The result of their contempt is that babies become breastfeeding casualties. The single biggest risk of breastfeeding is dehydration and related complications from insufficient breastmilk. Up to 15% of first time mothers will not produce enough breastmilk to fully nourish a baby, especially in the early days after birth. Professional lactivists deliberately lie, insisting that insufficient breastmilk is vanishingly rare, despite the fact that the latest scientific evidence indicates that there are literally tens of thousands of newborn hospital readmissions each year for this complication. You can almost hear their eyes roll when a woman tells of her anguish at being unable to produce enough breastmilk. They hold women who don’t breastfeed in such profound contempt that they laugh at their distress and accuse them of faking it to selfishly avoid breastfeeding.
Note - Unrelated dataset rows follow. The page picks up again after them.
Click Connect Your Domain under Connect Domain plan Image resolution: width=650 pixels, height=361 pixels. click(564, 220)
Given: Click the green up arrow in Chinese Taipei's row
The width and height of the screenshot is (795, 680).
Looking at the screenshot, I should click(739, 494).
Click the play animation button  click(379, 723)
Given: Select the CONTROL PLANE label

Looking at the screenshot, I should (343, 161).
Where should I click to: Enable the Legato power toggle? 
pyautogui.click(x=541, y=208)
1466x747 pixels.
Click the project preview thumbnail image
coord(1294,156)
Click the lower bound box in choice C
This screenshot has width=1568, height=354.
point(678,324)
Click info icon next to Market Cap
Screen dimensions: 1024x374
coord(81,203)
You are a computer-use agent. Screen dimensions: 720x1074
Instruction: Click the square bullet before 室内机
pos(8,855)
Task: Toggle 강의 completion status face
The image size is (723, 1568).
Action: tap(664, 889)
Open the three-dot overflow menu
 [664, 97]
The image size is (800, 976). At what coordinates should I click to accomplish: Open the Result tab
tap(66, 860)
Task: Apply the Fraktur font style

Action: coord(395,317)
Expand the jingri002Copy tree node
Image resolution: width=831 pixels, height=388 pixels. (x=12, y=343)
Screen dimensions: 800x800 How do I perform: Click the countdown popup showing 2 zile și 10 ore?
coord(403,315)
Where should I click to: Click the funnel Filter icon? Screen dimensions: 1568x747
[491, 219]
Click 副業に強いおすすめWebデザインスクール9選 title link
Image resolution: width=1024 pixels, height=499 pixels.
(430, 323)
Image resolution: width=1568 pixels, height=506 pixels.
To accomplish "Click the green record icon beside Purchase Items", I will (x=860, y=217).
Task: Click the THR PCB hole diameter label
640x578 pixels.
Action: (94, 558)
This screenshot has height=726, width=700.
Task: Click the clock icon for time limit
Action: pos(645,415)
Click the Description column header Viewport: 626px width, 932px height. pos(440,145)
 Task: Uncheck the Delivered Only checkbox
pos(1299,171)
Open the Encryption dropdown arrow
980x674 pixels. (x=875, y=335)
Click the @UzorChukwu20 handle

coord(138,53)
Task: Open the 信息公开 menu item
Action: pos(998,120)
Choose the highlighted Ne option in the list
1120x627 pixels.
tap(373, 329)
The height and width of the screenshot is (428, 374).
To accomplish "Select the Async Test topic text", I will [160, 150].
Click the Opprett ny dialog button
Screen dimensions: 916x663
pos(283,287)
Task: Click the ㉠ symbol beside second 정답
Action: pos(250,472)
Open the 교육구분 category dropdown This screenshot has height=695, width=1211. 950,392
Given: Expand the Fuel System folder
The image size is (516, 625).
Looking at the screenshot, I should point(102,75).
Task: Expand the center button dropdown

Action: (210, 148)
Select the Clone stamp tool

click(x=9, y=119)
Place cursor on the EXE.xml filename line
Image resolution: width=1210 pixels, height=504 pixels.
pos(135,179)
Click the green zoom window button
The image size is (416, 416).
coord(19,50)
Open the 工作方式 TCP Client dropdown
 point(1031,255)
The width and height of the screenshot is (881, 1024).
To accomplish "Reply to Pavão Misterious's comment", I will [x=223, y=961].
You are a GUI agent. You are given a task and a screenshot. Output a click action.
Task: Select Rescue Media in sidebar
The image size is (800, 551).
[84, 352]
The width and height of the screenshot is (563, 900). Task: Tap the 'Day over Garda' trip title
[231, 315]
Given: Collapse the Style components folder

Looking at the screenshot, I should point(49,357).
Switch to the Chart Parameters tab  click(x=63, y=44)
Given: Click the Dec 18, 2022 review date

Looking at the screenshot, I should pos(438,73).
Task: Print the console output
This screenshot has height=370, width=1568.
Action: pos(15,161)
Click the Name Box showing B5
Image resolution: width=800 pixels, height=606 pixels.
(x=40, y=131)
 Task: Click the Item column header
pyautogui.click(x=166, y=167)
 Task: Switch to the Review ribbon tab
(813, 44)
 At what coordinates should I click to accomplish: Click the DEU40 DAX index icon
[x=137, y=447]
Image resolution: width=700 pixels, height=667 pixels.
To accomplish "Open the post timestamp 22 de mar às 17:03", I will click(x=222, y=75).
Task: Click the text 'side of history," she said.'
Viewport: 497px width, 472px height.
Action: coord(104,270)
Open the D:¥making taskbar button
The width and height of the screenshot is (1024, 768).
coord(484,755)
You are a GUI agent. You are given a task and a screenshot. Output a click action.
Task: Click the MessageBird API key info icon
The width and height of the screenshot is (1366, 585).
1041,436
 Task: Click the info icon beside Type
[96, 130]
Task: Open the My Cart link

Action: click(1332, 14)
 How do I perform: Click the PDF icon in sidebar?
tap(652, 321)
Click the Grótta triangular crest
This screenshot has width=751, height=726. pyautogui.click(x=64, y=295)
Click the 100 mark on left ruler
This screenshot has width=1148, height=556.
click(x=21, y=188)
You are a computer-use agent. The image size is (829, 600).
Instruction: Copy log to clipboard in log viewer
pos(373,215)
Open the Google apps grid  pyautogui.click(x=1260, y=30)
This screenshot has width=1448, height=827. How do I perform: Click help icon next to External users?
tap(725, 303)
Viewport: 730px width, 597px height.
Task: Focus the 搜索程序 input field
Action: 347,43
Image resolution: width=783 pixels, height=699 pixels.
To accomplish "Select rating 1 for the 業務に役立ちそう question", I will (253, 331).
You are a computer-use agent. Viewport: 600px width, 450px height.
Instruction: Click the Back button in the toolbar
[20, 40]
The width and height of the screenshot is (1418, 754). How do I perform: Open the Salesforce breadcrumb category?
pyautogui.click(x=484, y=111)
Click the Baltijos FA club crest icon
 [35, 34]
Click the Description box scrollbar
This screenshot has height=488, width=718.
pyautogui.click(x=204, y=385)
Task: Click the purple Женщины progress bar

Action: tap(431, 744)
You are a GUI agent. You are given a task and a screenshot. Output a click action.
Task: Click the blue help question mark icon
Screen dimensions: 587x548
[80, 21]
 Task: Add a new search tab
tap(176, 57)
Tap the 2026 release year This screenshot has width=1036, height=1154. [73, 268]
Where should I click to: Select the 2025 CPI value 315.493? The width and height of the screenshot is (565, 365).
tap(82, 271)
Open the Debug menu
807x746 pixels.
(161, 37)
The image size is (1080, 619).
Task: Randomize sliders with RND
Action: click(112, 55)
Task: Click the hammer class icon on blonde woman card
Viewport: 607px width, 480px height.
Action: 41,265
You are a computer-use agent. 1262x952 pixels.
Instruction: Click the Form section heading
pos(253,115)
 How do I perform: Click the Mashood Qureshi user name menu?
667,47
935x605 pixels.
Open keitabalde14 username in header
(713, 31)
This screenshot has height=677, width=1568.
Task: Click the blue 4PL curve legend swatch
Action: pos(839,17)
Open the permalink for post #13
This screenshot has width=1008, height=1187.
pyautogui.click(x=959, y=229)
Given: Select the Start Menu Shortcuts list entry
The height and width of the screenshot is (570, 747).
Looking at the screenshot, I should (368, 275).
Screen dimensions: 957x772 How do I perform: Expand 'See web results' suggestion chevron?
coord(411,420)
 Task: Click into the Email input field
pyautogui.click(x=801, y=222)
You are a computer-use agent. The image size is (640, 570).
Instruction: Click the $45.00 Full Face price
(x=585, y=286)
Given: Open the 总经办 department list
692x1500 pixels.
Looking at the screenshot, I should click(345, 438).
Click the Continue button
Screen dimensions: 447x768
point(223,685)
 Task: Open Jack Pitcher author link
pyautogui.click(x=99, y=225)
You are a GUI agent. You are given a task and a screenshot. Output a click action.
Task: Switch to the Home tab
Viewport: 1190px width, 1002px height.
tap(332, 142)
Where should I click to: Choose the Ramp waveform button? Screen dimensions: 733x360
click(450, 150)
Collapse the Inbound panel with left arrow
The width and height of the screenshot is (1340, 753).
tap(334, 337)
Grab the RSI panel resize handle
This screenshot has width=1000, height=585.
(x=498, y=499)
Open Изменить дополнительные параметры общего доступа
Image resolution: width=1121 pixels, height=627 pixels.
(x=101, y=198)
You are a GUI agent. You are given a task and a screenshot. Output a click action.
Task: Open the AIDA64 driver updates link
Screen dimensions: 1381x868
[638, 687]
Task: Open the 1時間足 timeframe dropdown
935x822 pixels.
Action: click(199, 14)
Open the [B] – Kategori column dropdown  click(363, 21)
To say that lactation professionals lack insight into their own behavior is a profound understatement. Backpedaling frantically after being called out for her vicious accusations, Martinez Sullivan responded:

No mother should ever be shamed or stigmatized for how she feeds her child. Aside from being hurtful, this is “mommy war” nonsense that plays into the hands of the formula company giants, who pretty much invented the infant feeding mommy wars.

But implying that women who can’t or don’t want to breastfeed are dupes “in the hands of formula company giants” IS shaming. It’s yet another expression of contempt.

Breastfeeding professionals’ contempt toward other professionals who point out the risks of breastfeeding knows no bounds. Whether referring to Christie and Jody, myself, Courtney Jung or Joan Wolf, they don’t hesitate to imply that we are on the payroll of some nefarious organization or simply unconcerned with the health and wellbeing of babies. Those who earn their money promoting breastfeeding can’t imagine that feeding safety advocates might love babies more than they love money.

As I noted above, doctors favoring the original acid theory of stomach ulcers never accused researchers who claimed that bacteria caused ulcers of nefarious motives, shilling on behalf of a corporate entity, welcoming patients deaths or a hatred of stomach acid. In contrast, those who insist that breastfeeding is both lifesaving and almost perfect routinely accuse anyone who challenges them of shilling on behalf of formula companies, welcoming infant deaths and (my personal favorite!) hating breastfeeding.

Here’s a quote that breastfeeding professionals ought to keep in mind:

Science: If you don’t make mistakes, you’re doing it wrong. If you don’t correct those mistakes, you’re doing it really wrong. If can’t accept that you’re mistaken, you’re not doing it at all.

It is understandable that breastfeeding professionals have made mistakes in claiming that breastfeeding is perfect and complications are rare. But if they don’t correct those mistakes, they’re doing science wrong.

And if they can’t accept that they are mistaken — and treat everyone who disagrees with contempt — they aren’t doing science at all.